En definitiva, la clase obrera ni está ni se le espera en el debate intelectual porque, sencillamente, se le ha impedido a lo largo de la Historia poder traspasar la línea en la que debía moverse. Hoy esos límites están en el barrio, la fábrica, el call-center, la tienda de ropa, los hoteles donde limpia y hace camas a destajo o como entretenimiento para el resto de televidentes en los programas de telebasura. O actuando en el Sonar vía PVVR GVNG para que periodistas de clase media que toman café en Starbucks hagan crónicas paternalistas del tipo: ¡mira, un pobre! Quien quiera salir de esos límites deberá hacer un esfuerzo titánico para hacer oír su voz, máxime cuando no encaje en el prototipo folklórico, distorsionado y humillante que los medios y cierta intelectualidad han fabricado sobre lo que es ser clase obrera. Baste recordar el revuelo que causó la presencia de un hijo de la clase obrera en el congreso, hablamos del diputado por Podemos Alberto Rodríguez. Más allá de si tenía piojos o no, como se encargó de recordarnos la inefable Celia Villalobos, las plumas de los todólogos ardían de odio de clase principalmente porque carecía de un título universitario y era un obrero procedente de la FP. En realidad una forma poco sutil de recordarnos que su sitio está en la fábrica, no en el Congreso de los Diputados.

Este país no necesita solamente acabar con la brecha existente entre la “Cultura de la Transición”, en términos culturales o políticos, y las jóvenes generaciones que piden su espacio. Necesita sobre todo superar la brecha de clase que sigue relegando a la mayoría de sus habitantes a una condición de espectadores y consumidores pasivos de un debate que se hace de espaldas a sus intereses como clase desposeída de prácticamente todo, hasta de la voz y la propia representatividad política. La clase obrera necesita ser su propia representante y tener referentes intelectuales, políticos, culturales y mediáticos que provengan de sus filas y hablen su lenguaje, sin necesidad de que para ser escuchados deban tener títulos académicos. Sólo así se podrá avanzar hacia una sociedad más habitable en dónde también se refleje la realidad de los barrios y los lugares de trabajo. En caso contrario, permaneceremos anclados en una sociedad elitista donde la intelectualidad –por muy de izquierdas que se considere- y el mundo mediático seguirán viviendo en una burbuja almidonada que nada tiene que ver con la realidad de las mayorías. Ya lo dijo un sabio alemán: las condiciones materiales de vida, determinan la conciencia.

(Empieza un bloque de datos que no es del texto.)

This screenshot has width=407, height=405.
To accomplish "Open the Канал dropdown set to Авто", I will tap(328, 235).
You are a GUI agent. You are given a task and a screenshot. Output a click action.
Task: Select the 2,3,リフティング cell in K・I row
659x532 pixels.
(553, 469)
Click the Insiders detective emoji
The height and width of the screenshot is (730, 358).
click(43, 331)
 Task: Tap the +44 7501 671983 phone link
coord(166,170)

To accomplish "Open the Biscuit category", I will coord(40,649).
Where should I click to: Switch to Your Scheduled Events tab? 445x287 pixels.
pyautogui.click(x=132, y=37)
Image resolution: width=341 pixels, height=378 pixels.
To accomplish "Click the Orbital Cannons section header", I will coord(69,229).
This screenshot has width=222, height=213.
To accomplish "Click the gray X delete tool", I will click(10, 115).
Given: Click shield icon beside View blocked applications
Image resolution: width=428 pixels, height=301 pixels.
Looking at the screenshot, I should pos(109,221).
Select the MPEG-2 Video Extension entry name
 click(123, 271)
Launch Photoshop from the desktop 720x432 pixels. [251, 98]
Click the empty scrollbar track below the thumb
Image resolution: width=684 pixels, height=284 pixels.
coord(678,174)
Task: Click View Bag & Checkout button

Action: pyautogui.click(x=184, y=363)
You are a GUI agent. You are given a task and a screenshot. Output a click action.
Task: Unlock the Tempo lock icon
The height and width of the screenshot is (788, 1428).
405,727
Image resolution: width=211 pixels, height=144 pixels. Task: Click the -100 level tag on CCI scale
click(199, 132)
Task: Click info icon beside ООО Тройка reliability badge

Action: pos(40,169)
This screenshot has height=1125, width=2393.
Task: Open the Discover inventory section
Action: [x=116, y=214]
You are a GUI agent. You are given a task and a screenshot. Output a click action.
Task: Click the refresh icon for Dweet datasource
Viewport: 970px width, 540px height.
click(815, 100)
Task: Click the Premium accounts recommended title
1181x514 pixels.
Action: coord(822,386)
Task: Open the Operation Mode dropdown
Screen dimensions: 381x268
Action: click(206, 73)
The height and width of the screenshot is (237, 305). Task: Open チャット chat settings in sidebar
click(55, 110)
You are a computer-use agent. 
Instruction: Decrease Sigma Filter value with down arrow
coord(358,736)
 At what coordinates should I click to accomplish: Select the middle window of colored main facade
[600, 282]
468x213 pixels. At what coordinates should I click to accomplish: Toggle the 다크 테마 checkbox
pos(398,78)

Para despedirnos y terminar, nos gustaría recordar el apoyo masivo que recibió el conflicto minero, los ocho de Airbus o la lucha de los vecinos de Gamonal. Cuidado que ser trabajador puede también ser cool y transversal. De hecho, y sin atisbo de duda, nos cuesta encontrar un colectivo o sujeto histórico más variopinto, transversal, multirracial y con mayor carnaval de identidades que la clase trabajadora.